Link Oregon—the newly minted non-profit consortium of Oregon’s four research universities (Oregon State University, OHSU, Portland State University, and the University of Oregon) and the State of Oregon’s Office of the Chief Information Officer—will provide high-speed, reliable, cost-effective fiber broadband connectivity to some 600 non-profit and public service organizations, including K-12 and other public education institutions, libraries, public health facilities, Tribes, and state government offices statewide.

“As an emerging state network, Link Oregon will benefit tremendously from working closely with CENIC,” said Steve Corbató, executive director of Link Oregon. “This partnership is a powerful enabler for higher-level, data-driven collaboration between Oregon and California research universities as well as for addressing connectivity challenges in chronically underserved regions along our common border.”

The new agreement gives Link Oregon direct access to CENIC’s networks, supercomputing facilities, bundled peering, and participation in experimental network activities, initiatives, testbeds, technical support services, workshops, conferences, and other critical services. CENIC will benefit from closer collaboration in research, data-sharing, education support, and other service activities across a broader geography.

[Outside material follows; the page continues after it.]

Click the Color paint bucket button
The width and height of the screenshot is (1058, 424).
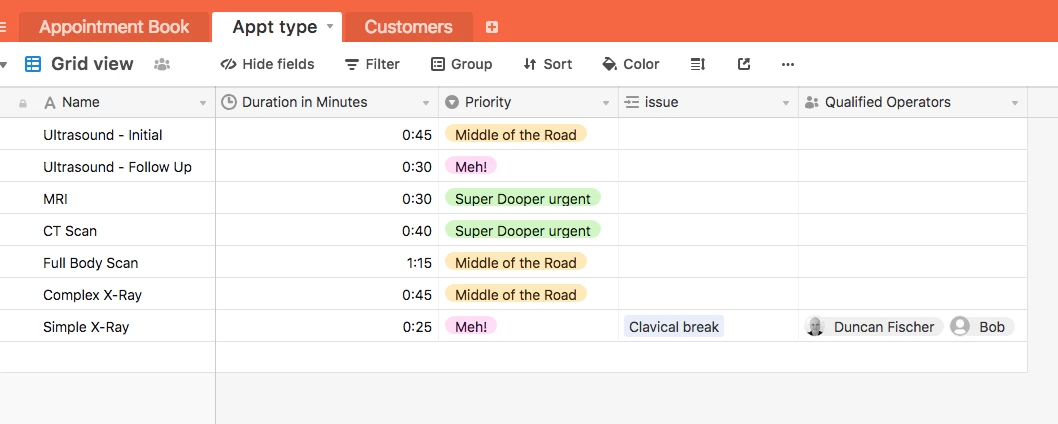[x=630, y=64]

“This is a first step in Link Oregon’s becoming a fourth partner in our West Coast Fiber Partnership, which includes Pacific Northwest Gigapop, Internet2, and ESnet,” said CENIC President and CEO Louis Fox. “As traffic continues to grow on R&E networks, it is essential that we partner to keep pace with the research demands of global-scale instruments, multi-institution collaborations, and access to massive datasets.”

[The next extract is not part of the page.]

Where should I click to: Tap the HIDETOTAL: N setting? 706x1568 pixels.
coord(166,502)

The agreement also builds on CENIC’s and Link Oregon’s existing relationships with key entities such as the California Institute for Telecommunications and Information Technology (Calit2) at the University of California, San Diego (UCSD) and Internet2, an advanced technology community for higher education that will provide the 100 gigabit-per-second transport to connect the Link Oregon presence in Eugene, Oregon to the CENIC Network at the CalREN Sunnyvale node in Silicon Valley.

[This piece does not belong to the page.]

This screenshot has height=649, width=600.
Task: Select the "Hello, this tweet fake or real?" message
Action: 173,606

A second phase will establish a direct connection to CENIC’s Pacific Wave infrastructure, extending the reach across a distributed, international network-peering facility for the Pacific Rim via the Pacific Research Platform (PRP). The PRP allows large amounts of scientific data to be moved between labs, collaborators’ sites, supercomputer centers, data repositories, and the cloud.

“The PRP welcomes Oregon’s research institutions to participate in our extensive NSF-funded regional Science DMZ projects with access to several petabytes of high-speed shared storage connected to 400 GPUs and 4,000 CPUs,” said Larry Smarr, principal investigator of the PRP and director of Calit2 at UCSD. “High-performance network connections via CENIC, Pacific Wave, ESnet, and Internet2 extend this Science DMZ capability to researchers nationwide and worldwide, and seamlessly integrates with commercial clouds,” explained Smarr. “We look forward to engaging with Oregon’s research and education community as soon as possible.”

Many California-Oregon research projects, particularly in the sciences, will benefit from the partnership and extended connectivity and could have wide-reaching impact (see ShakeAlert® and ALERTWildfire as examples).

“Whether it’s disaster preparedness, CRISPR gene editing, artificial intelligence, or the next new technology that lies around the corner, our researchers are increasingly employing cutting-edge techniques that require larger and larger data sets, and they are often doing so through collaborative projects that involve investigators from other institutions in the Northwest, in California, and beyond,” said David Conover, vice president for research and innovation at the University of Oregon. “As we look ahead to the launch of the $1 billion Phil and Penny Knight Campus for Accelerating Scientific Impact in 2020 and other programs such as our Data Sciences Initiative, this partnership will become even more critical to the future of our institution, and we are proud to be a part of the network.”